[[ Dataset extract open ]]
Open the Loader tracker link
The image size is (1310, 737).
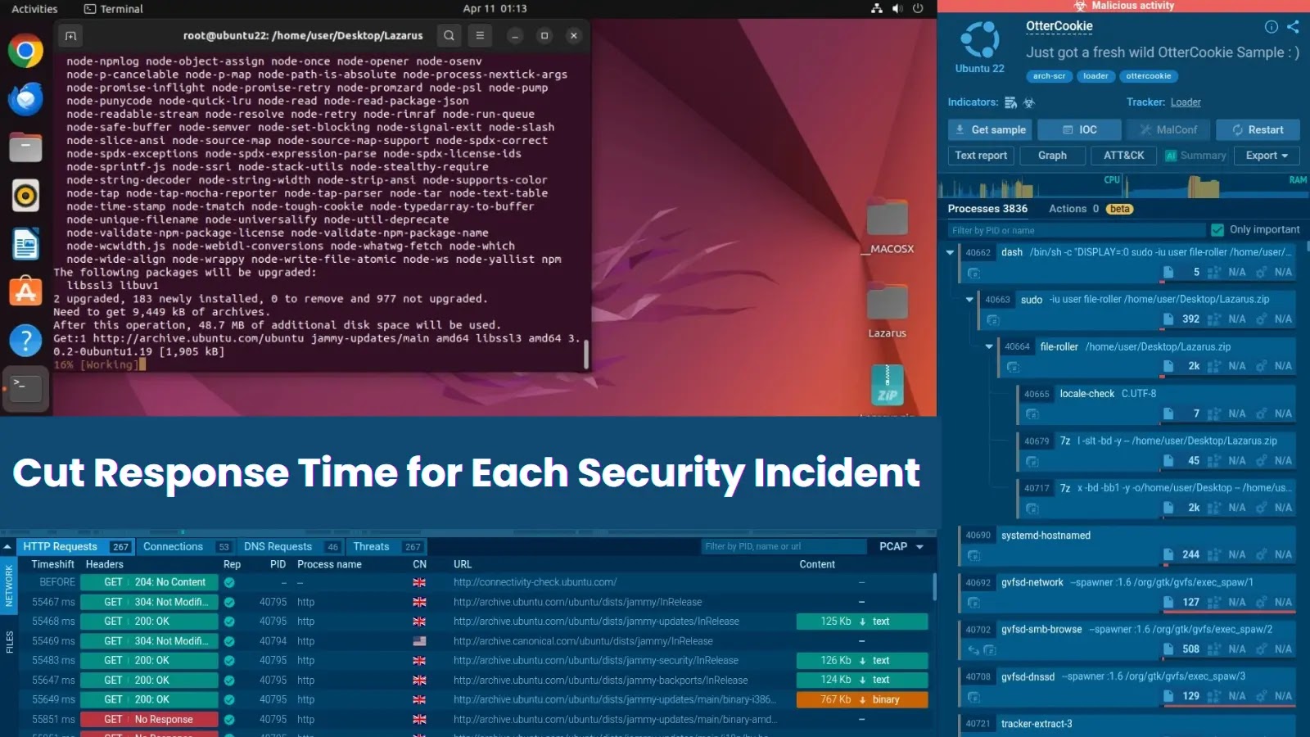[x=1186, y=102]
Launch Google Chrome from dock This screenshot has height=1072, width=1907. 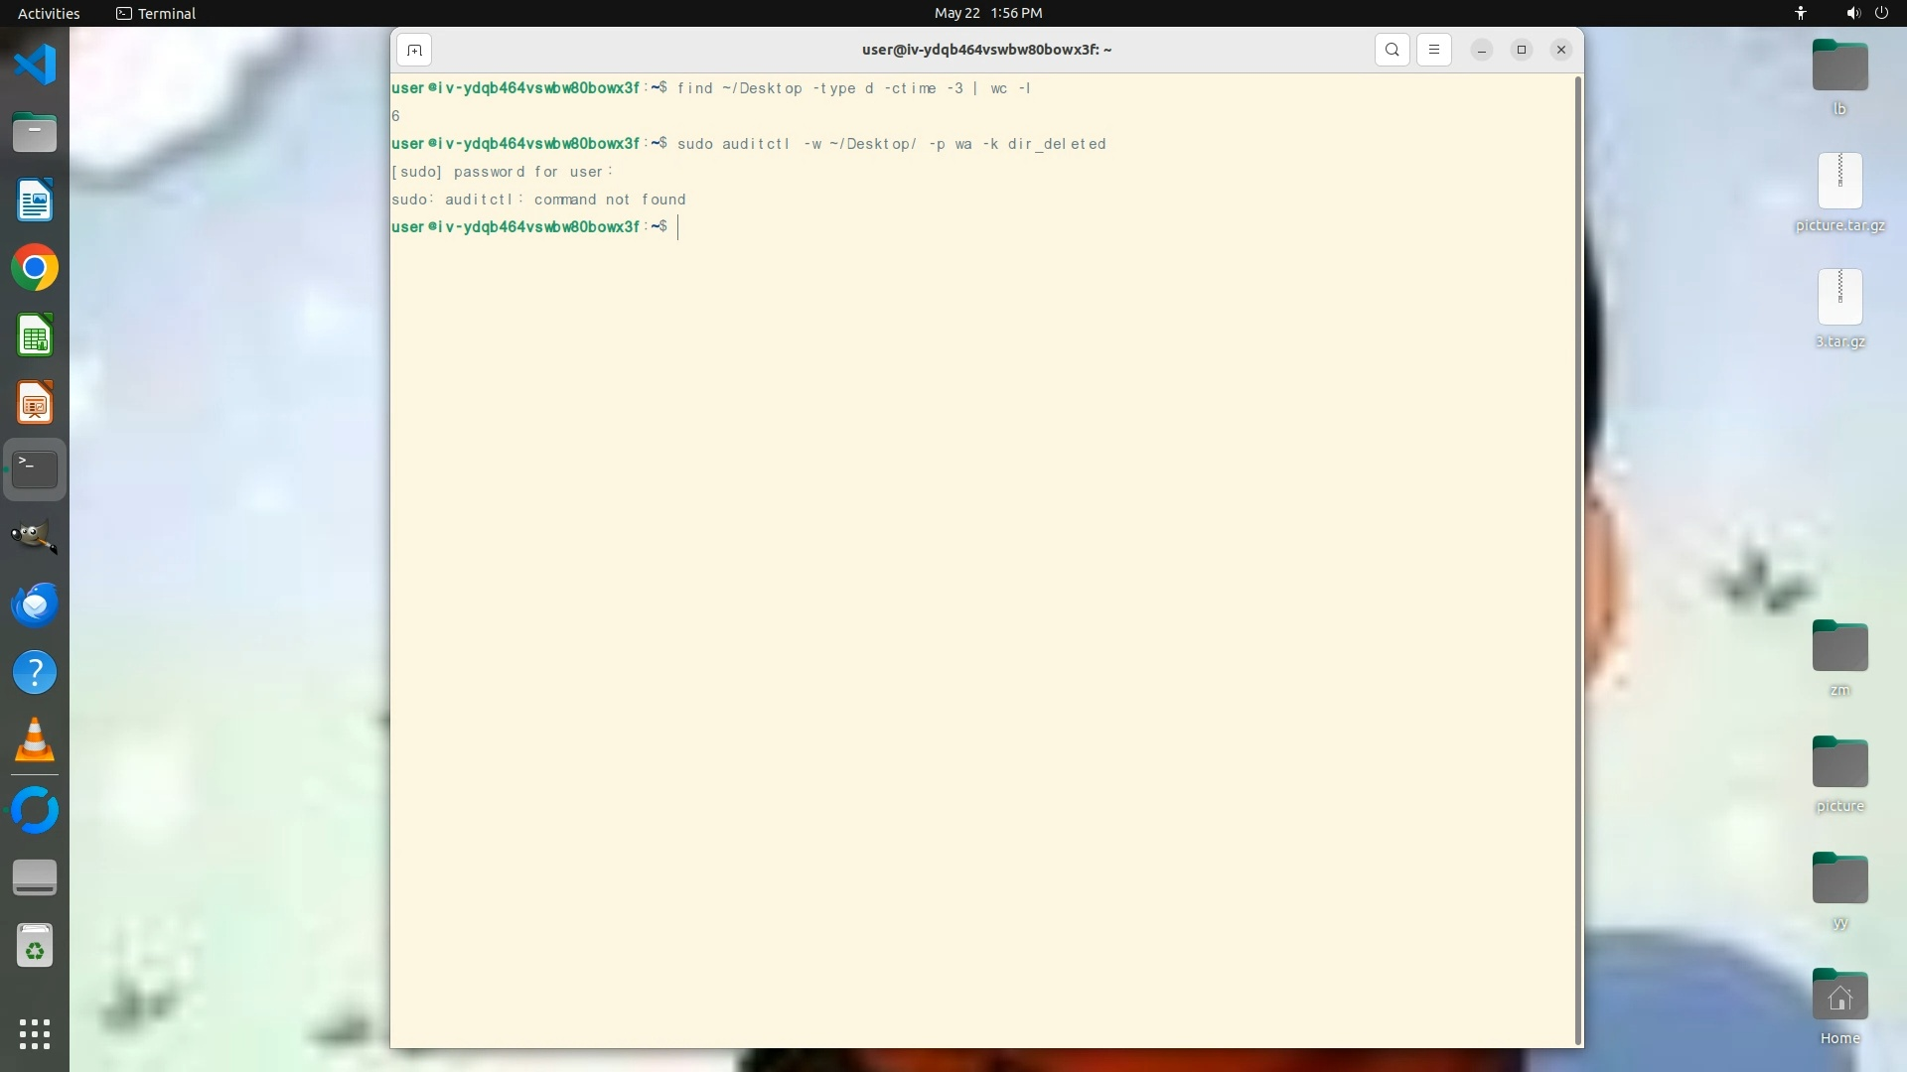point(35,268)
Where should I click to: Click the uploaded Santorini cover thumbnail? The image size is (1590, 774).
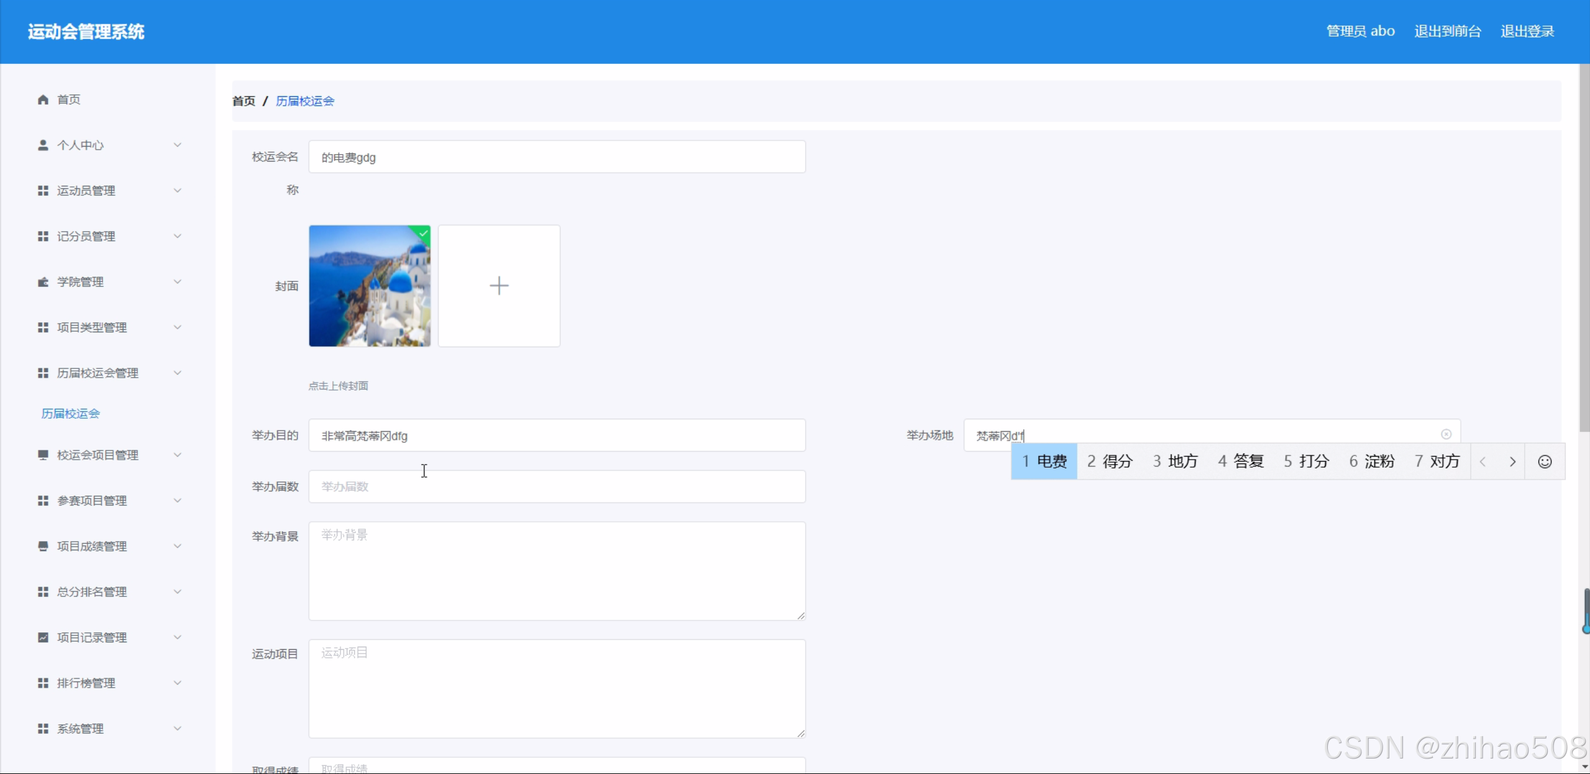coord(369,286)
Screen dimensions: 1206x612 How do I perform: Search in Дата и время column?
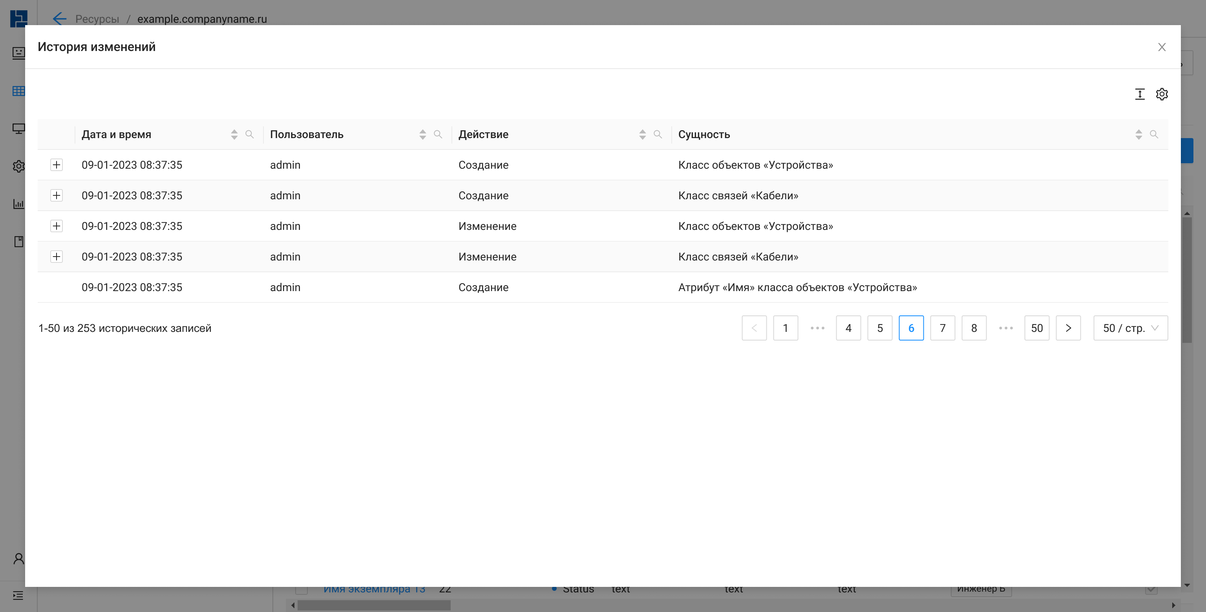point(250,134)
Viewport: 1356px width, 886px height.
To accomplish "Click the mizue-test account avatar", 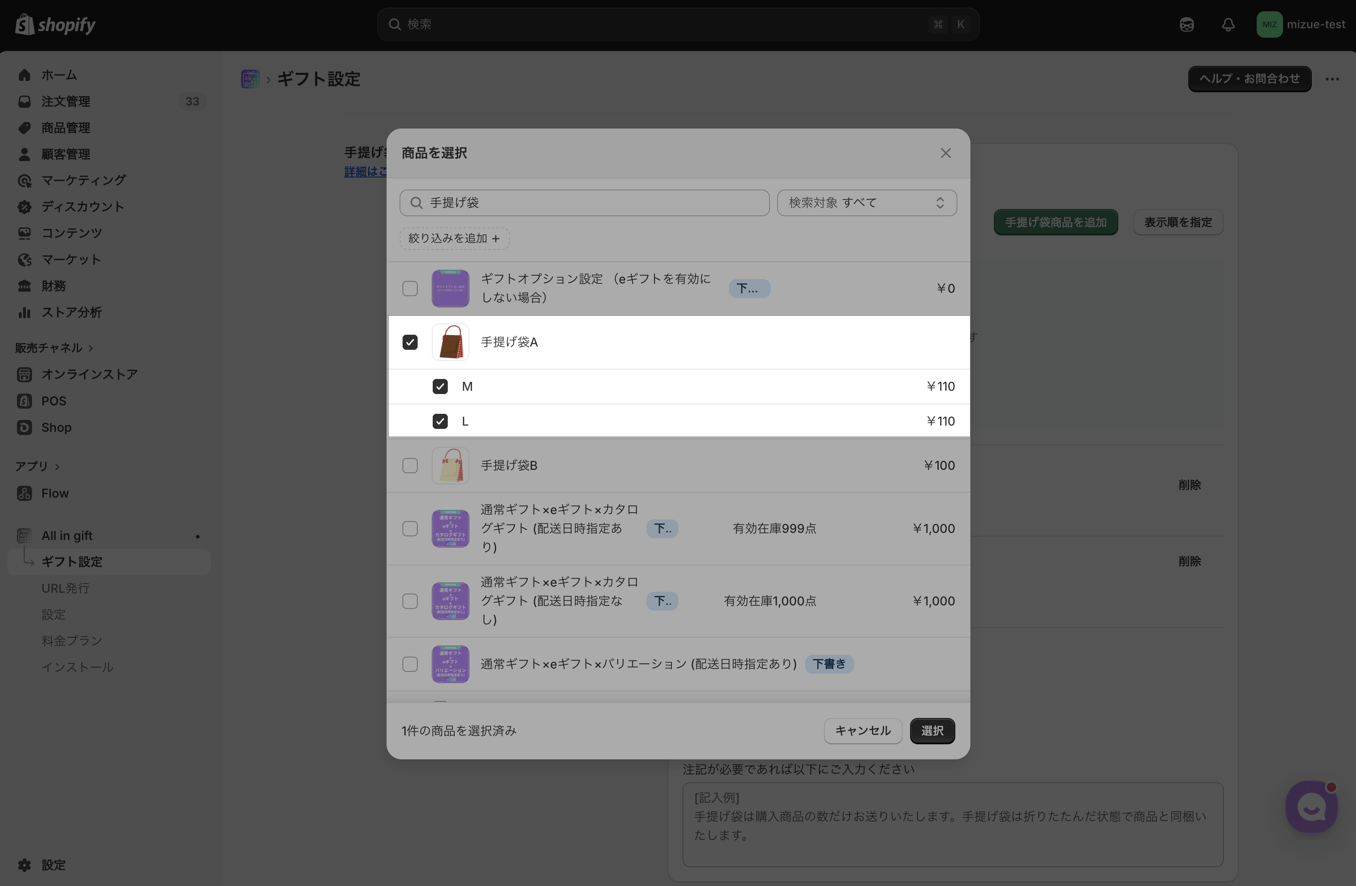I will point(1269,25).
[[ Dataset extract closed ]]
Reproduce, word for word, only the lines in the records above from the line with "Where should I" through the line with "Viewport: 1356px width, 886px height.", including both ends; omit the pictures.

Where should I click to: Click the uploaded Santorini cover thumbnail? The image size is (1590, 774).
coord(369,286)
Screen dimensions: 1206x612 How do I perform: Search in Дата и время column?
point(250,134)
Viewport: 1356px width, 886px height.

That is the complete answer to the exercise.